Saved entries
=== Begin Enclosure ===

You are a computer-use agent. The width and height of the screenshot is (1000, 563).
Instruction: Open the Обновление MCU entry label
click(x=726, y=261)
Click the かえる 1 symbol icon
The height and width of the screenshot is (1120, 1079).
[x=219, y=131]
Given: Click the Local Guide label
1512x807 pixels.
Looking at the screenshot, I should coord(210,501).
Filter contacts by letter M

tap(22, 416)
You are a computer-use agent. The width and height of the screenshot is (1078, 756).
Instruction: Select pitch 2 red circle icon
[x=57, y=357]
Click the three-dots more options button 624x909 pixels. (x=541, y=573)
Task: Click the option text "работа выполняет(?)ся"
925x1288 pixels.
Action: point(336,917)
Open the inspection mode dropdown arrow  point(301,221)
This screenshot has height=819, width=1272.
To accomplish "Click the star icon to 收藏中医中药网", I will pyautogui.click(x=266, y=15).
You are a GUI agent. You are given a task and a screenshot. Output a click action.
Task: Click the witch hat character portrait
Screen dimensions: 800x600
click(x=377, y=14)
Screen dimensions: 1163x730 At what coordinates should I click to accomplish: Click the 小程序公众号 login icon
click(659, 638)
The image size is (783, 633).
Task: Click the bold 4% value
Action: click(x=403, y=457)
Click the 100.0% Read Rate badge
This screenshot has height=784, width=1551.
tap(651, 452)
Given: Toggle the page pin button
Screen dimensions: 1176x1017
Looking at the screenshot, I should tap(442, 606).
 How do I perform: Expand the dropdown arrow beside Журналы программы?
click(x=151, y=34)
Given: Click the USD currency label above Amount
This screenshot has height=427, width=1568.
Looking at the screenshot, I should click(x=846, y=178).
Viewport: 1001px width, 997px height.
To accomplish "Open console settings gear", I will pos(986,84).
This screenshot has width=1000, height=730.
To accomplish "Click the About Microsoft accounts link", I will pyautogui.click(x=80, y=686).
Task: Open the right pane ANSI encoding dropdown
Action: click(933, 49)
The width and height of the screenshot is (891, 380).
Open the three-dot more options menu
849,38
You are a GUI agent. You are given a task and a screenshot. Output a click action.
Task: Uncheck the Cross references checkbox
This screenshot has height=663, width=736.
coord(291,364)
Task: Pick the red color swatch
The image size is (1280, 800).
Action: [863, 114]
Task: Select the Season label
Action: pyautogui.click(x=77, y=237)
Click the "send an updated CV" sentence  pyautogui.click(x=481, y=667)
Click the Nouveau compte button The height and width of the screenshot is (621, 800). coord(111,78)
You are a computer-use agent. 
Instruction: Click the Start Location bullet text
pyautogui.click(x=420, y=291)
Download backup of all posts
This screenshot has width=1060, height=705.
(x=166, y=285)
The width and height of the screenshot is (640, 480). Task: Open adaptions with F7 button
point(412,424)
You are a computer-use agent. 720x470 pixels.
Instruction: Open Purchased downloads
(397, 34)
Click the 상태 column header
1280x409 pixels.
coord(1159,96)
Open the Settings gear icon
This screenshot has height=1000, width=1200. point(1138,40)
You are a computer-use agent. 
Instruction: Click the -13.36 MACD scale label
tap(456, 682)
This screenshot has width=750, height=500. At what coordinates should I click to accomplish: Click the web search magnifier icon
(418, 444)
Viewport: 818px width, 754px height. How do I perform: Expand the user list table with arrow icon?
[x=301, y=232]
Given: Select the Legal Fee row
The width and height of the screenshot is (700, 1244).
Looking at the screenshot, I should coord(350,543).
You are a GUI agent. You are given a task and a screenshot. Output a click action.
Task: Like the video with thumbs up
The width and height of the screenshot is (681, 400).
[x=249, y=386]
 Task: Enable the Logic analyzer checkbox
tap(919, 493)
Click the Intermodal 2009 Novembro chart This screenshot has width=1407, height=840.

=== End Enclosure ===

> Assignment:
All of the data above is to be given again, word for word.

> Answer to this exercise:
You are a computer-use agent. The width and height of the screenshot is (1000, 563).
Instruction: Open the Обновление MCU entry label
click(x=726, y=261)
Click the かえる 1 symbol icon
The height and width of the screenshot is (1120, 1079).
[x=219, y=131]
Given: Click the Local Guide label
1512x807 pixels.
Looking at the screenshot, I should coord(210,501).
Filter contacts by letter M

tap(22, 416)
You are a computer-use agent. The width and height of the screenshot is (1078, 756).
Instruction: Select pitch 2 red circle icon
[x=57, y=357]
Click the three-dots more options button 624x909 pixels. (x=541, y=573)
Task: Click the option text "работа выполняет(?)ся"
925x1288 pixels.
Action: point(336,917)
Open the inspection mode dropdown arrow  point(301,221)
This screenshot has height=819, width=1272.
To accomplish "Click the star icon to 收藏中医中药网", I will pyautogui.click(x=266, y=15).
You are a GUI agent. You are given a task and a screenshot. Output a click action.
Task: Click the witch hat character portrait
Screen dimensions: 800x600
click(x=377, y=14)
Screen dimensions: 1163x730 At what coordinates should I click to accomplish: Click the 小程序公众号 login icon
click(659, 638)
The image size is (783, 633).
Task: Click the bold 4% value
Action: click(x=403, y=457)
Click the 100.0% Read Rate badge
This screenshot has height=784, width=1551.
tap(651, 452)
Given: Toggle the page pin button
Screen dimensions: 1176x1017
Looking at the screenshot, I should tap(442, 606).
 How do I perform: Expand the dropdown arrow beside Журналы программы?
click(x=151, y=34)
Given: Click the USD currency label above Amount
This screenshot has height=427, width=1568.
Looking at the screenshot, I should click(x=846, y=178).
Viewport: 1001px width, 997px height.
To accomplish "Open console settings gear", I will pos(986,84).
This screenshot has width=1000, height=730.
To accomplish "Click the About Microsoft accounts link", I will pyautogui.click(x=80, y=686).
Task: Open the right pane ANSI encoding dropdown
Action: click(933, 49)
The width and height of the screenshot is (891, 380).
Open the three-dot more options menu
849,38
You are a GUI agent. You are given a task and a screenshot. Output a click action.
Task: Uncheck the Cross references checkbox
This screenshot has height=663, width=736.
coord(291,364)
Task: Pick the red color swatch
The image size is (1280, 800).
Action: [863, 114]
Task: Select the Season label
Action: pyautogui.click(x=77, y=237)
Click the "send an updated CV" sentence  pyautogui.click(x=481, y=667)
Click the Nouveau compte button The height and width of the screenshot is (621, 800). coord(111,78)
You are a computer-use agent. 
Instruction: Click the Start Location bullet text
pyautogui.click(x=420, y=291)
Download backup of all posts
This screenshot has width=1060, height=705.
(x=166, y=285)
The width and height of the screenshot is (640, 480). Task: Open adaptions with F7 button
point(412,424)
You are a computer-use agent. 720x470 pixels.
Instruction: Open Purchased downloads
(397, 34)
Click the 상태 column header
1280x409 pixels.
coord(1159,96)
Open the Settings gear icon
This screenshot has height=1000, width=1200. point(1138,40)
You are a computer-use agent. 
Instruction: Click the -13.36 MACD scale label
tap(456, 682)
This screenshot has width=750, height=500. At what coordinates should I click to accomplish: Click the web search magnifier icon
(418, 444)
Viewport: 818px width, 754px height. How do I perform: Expand the user list table with arrow icon?
[x=301, y=232]
Given: Select the Legal Fee row
The width and height of the screenshot is (700, 1244).
Looking at the screenshot, I should coord(350,543).
You are a GUI agent. You are given a task and a screenshot. Output a click action.
Task: Like the video with thumbs up
The width and height of the screenshot is (681, 400).
[x=249, y=386]
 Task: Enable the Logic analyzer checkbox
tap(919, 493)
Click the Intermodal 2009 Novembro chart This screenshot has width=1407, height=840.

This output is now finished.